Abstract
Objectives:
Over the last two decades, several studies have aimed to assess the impact of pre-operative patient factors on post-operative patient reported outcomes (PROs) in patients undergoing hip arthroscopy for femoroacetabular impingement (FAI). Recently, the effect of mental health on PROs following hip arthroscopy has been a topic of interest. However, current studies are limited in scope as they focus on primary hip arthroscopy and often rely on anxiety and depressive symptoms to assess patient mental health rather than a prior psychiatric diagnosis per the DSM-criteria (Diagnostic & Statistical Manual of Mental Disorders). As a result, the aim of this study was to report the prevalence of psychiatric diagnosis in patients undergoing revision hip arthroscopy as well as report the attainment of MCID and PASS in patients undergoing primary and revision hip arthroscopy who have a psychiatric diagnosis.
Methods:
All primary and revision hip arthroscopy cases performed by the senior author between 2017 and 2024 were retrospectively reviewed. Patients were included if they underwent primary or revision hip arthroscopy for FAI and a complete history and physical with the on-site board-certified Internal Medicine physician prior to surgery. Patients without a complete history and physical or subsequent surgery on the ipsilateral side were excluded from the study. Pre-operative psychiatric diagnosis, demographic and radiographic parameters, and PROs were collected during retrospective chart view and from our institution’s internal database.
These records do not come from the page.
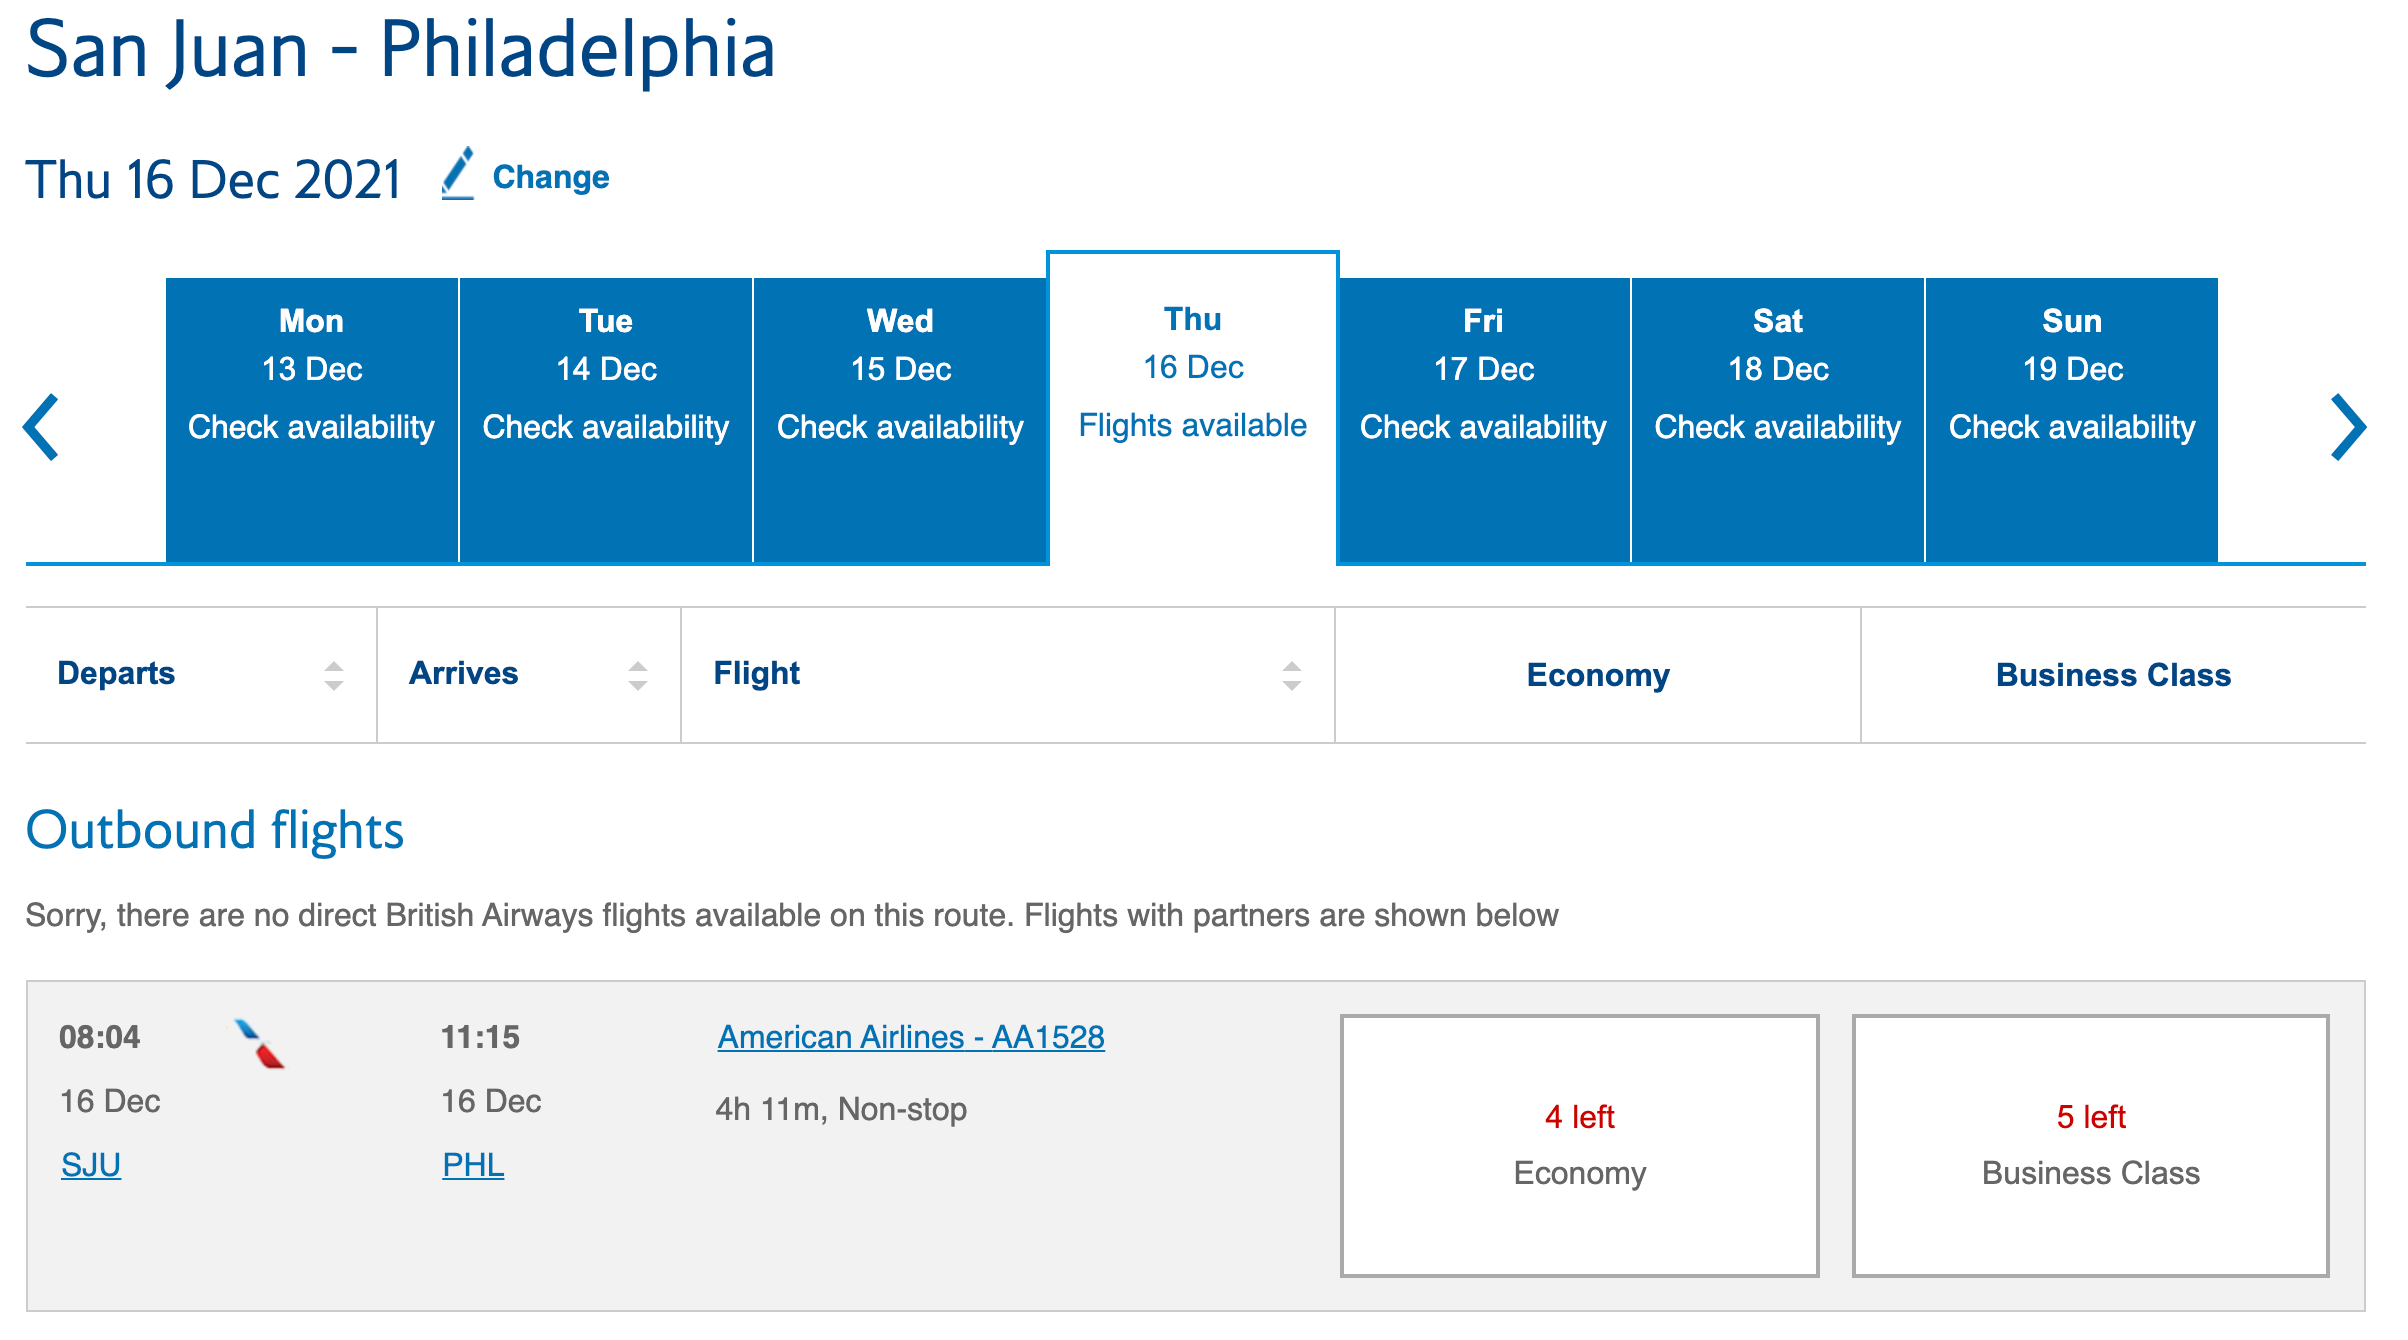The width and height of the screenshot is (2408, 1340).
Task: Select the Business Class fare with 5 seats left
Action: 2093,1140
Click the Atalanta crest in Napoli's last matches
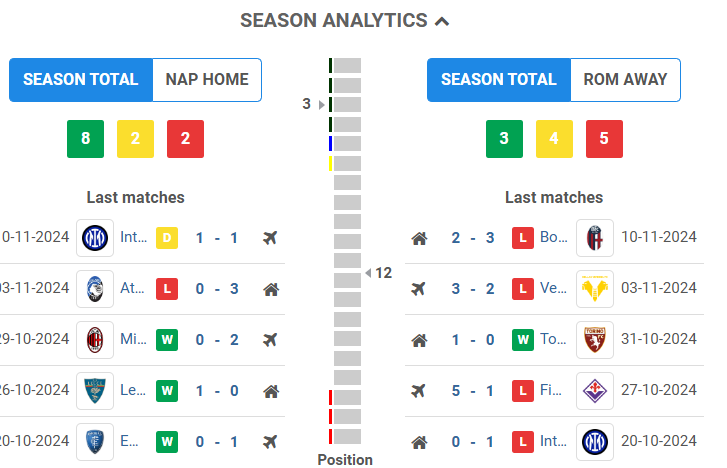The height and width of the screenshot is (468, 727). [95, 290]
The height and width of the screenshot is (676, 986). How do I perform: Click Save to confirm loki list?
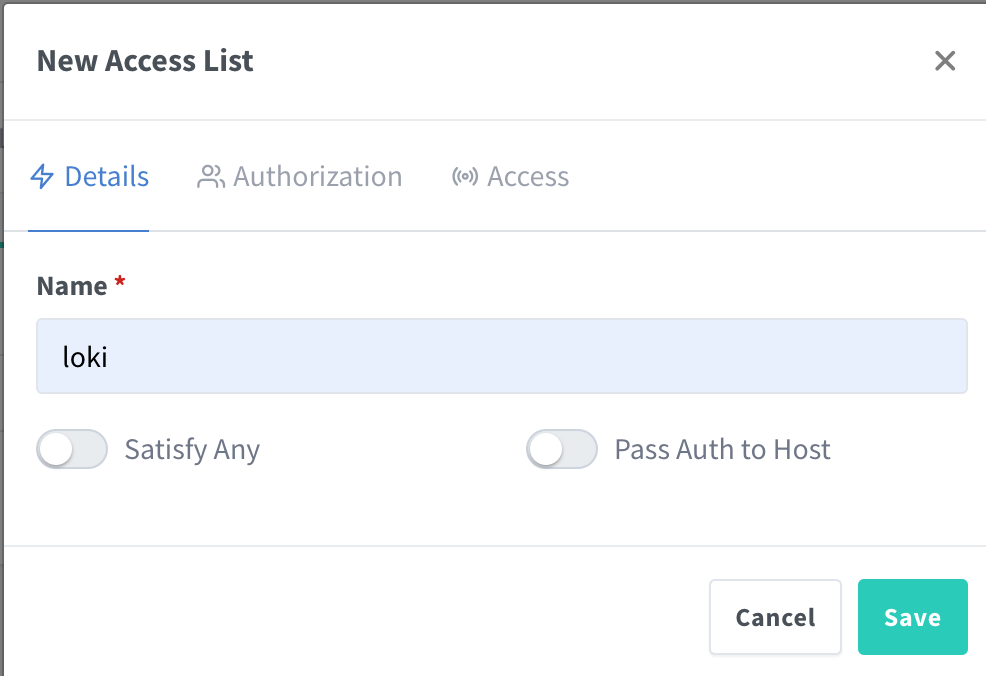(x=912, y=617)
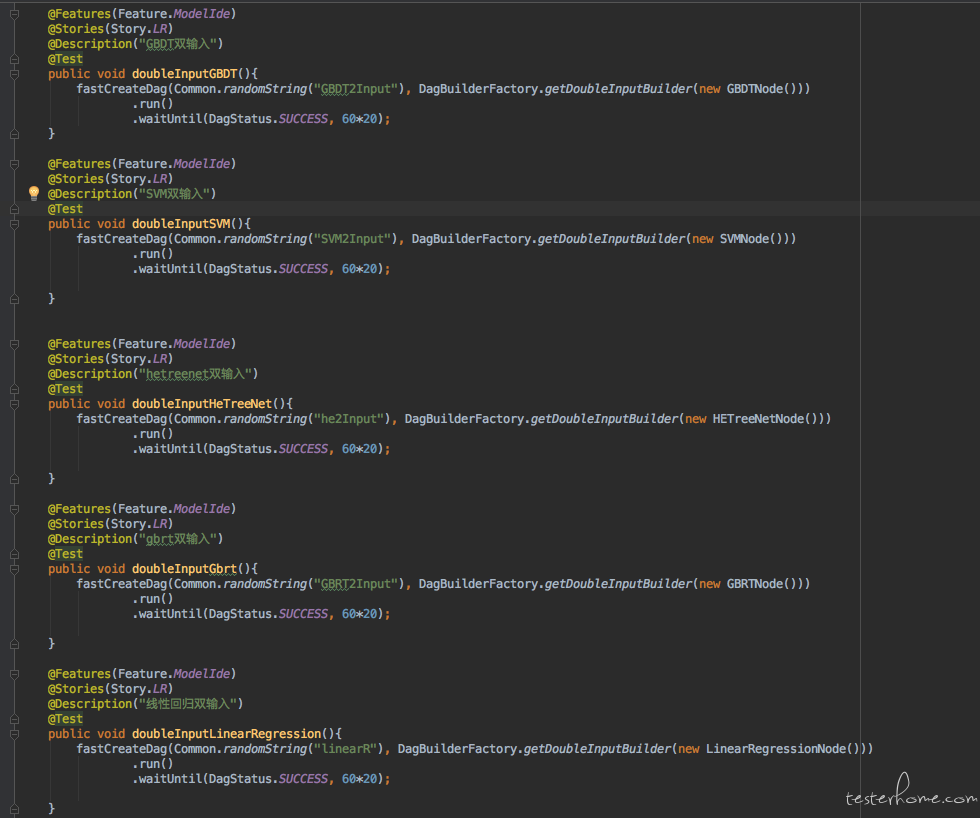Place cursor in the doubleInputGbrt method name
Viewport: 980px width, 818px height.
click(x=184, y=569)
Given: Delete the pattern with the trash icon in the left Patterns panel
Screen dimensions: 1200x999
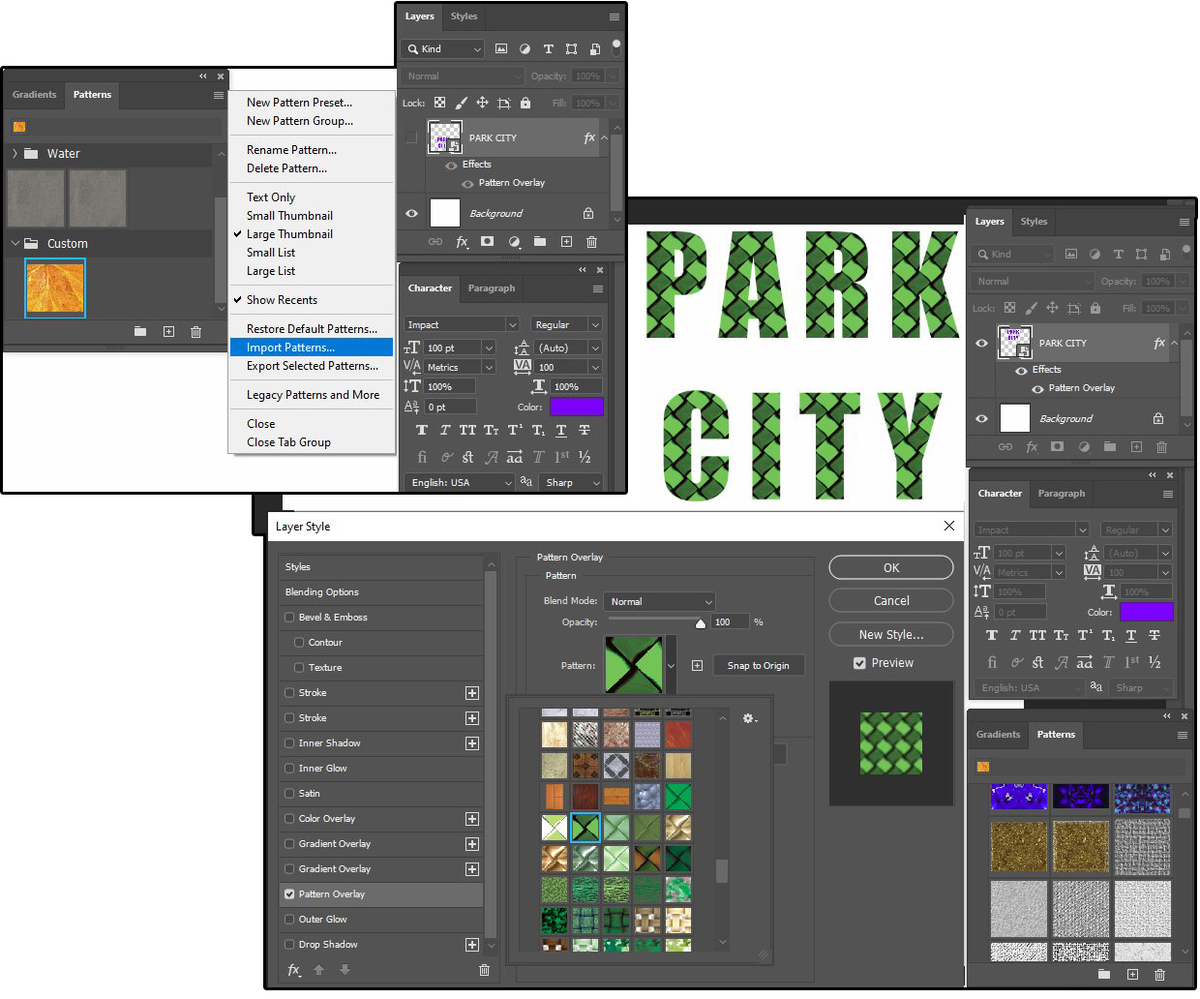Looking at the screenshot, I should pyautogui.click(x=196, y=331).
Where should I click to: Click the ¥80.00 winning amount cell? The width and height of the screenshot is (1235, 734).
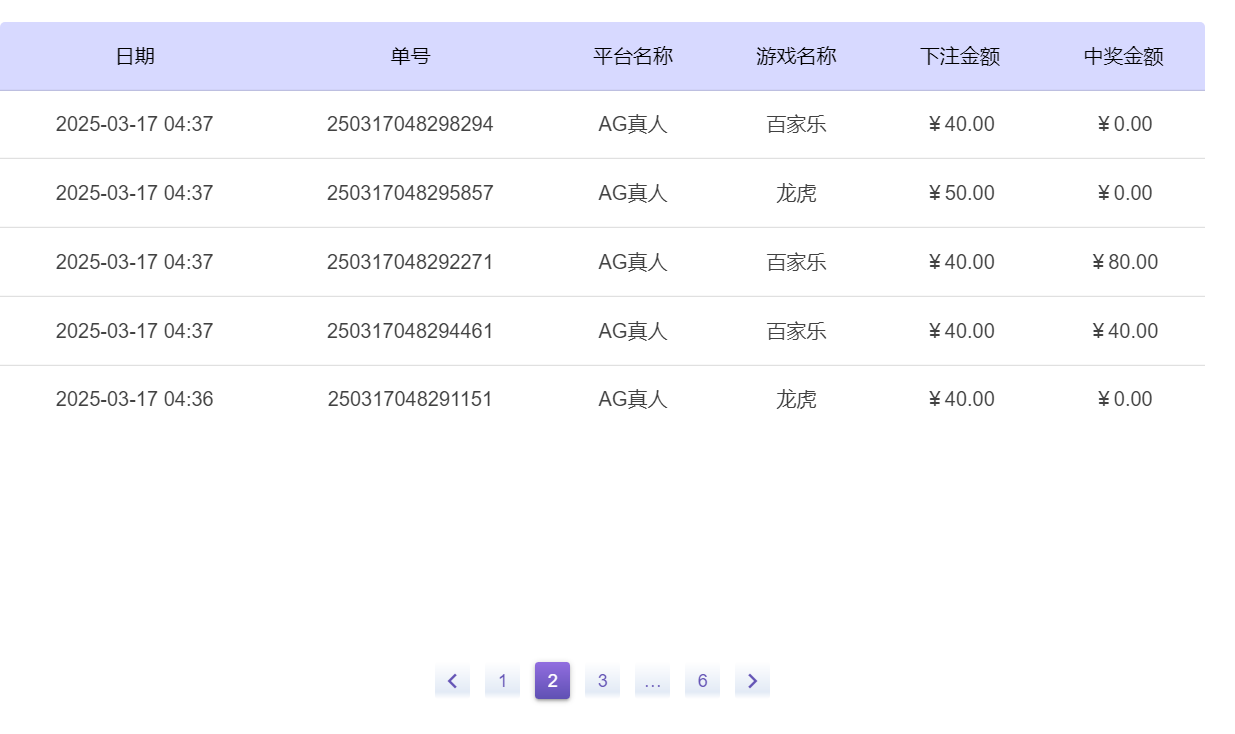coord(1123,261)
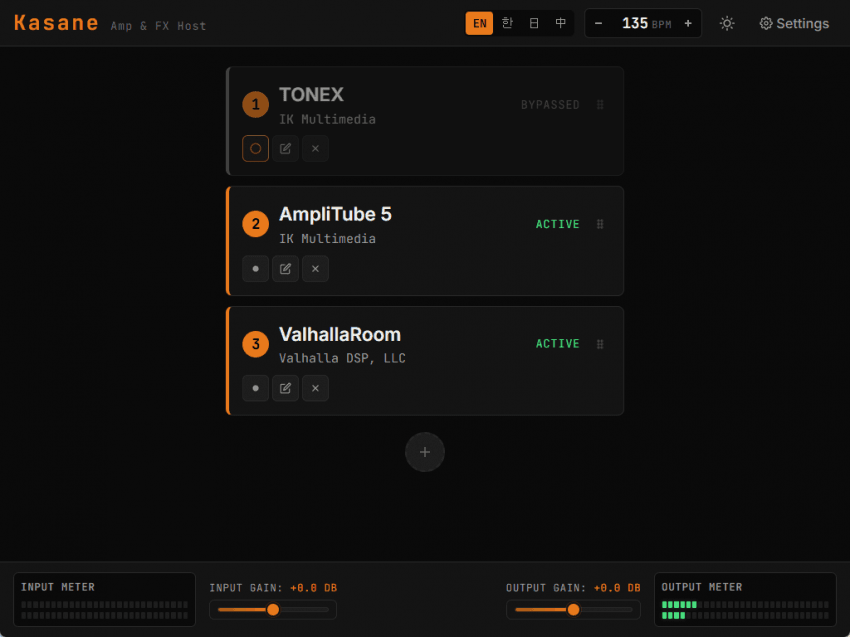Bypass the ValhallaRoom plugin

pyautogui.click(x=255, y=388)
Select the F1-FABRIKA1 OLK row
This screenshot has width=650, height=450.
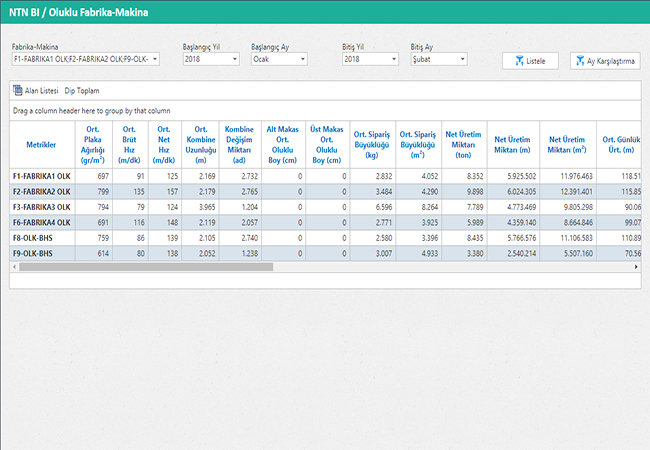click(41, 176)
A patient was deemed to have a psychiatric disorder if they presented to our institution with a prior psychiatric diagnosis per DSM-criteria and/or a current prescription for pharmacologic treatment of their psychiatric diagnosis.
Results:
A total of 1642 patients, including 1318 primary and 324 revision hip arthroscopy cases, were identified between 2017 and 2024. Psychiatric diagnoses were more prevalent in the revision hip arthroscopy cohort compared to the primary hip arthroscopy cohort (34% vs. 14% respectively, p<0.001). Additionally, psychiatric diagnoses were more prevalent in females compared to males (p<0.001).
Of the 1642 patients, 1315 patients met inclusion criteria for post-operative PRO collection with a total of 766 (58.3%) patients having completed two-year follow up. In this cohort, the median age at time of surgery was 35 years (Range: 23-47) and most patients were female (n=467, 60%) Additionally, 609 patients were primary cases and 157 were revision cases with a psychiatric diagnosis prevalence of 12% and 38% respectively. There was no significant difference in demographic or surgical factors between patients with a psychiatric diagnosis and those without when controlling for primary and revision surgery (Table 2). Furthermore, most patients with a psychiatric diagnosis were able to achieve mHHS, HOS-Sport, and HOS-ADL MCID (Table 3). However, a smaller percentage of patients reported achieving HOS-ADL, HOS-Sport, and mHHS PASS. Notably, patients undergoing revision hip arthroscopy demonstrated a low PASS attainment regardless of the presence of a psychiatric diagnosis (Table 3).
Conclusions:
To our knowledge, this is the first study reporting on the prevalence of psychiatric disorders and PROs in patients undergoing revision hip arthroscopy. Although the prevalence rate of psychiatric disorders in revision hip arthroscopy patients is more than double that of primary hip arthroscopy patients, most patients were able to achieve MCID. Interestingly, our data suggests patients undergoing revision hip arthroscopy achieve PASS at a lower rate regardless of the presence of a psychiatric disorder. Additional next steps include bolstering patient follow-up and conducting a multivariable regression analysis to better understand the association between a history of psychiatric diagnosis and PROs, independent of other patient-specific factors. In doing so, clinicians and patients can utilize the present study’s findings to guide clinical decision making and better set patient expectations when patients present with hip pathology alongside a psychiatric diagnosis.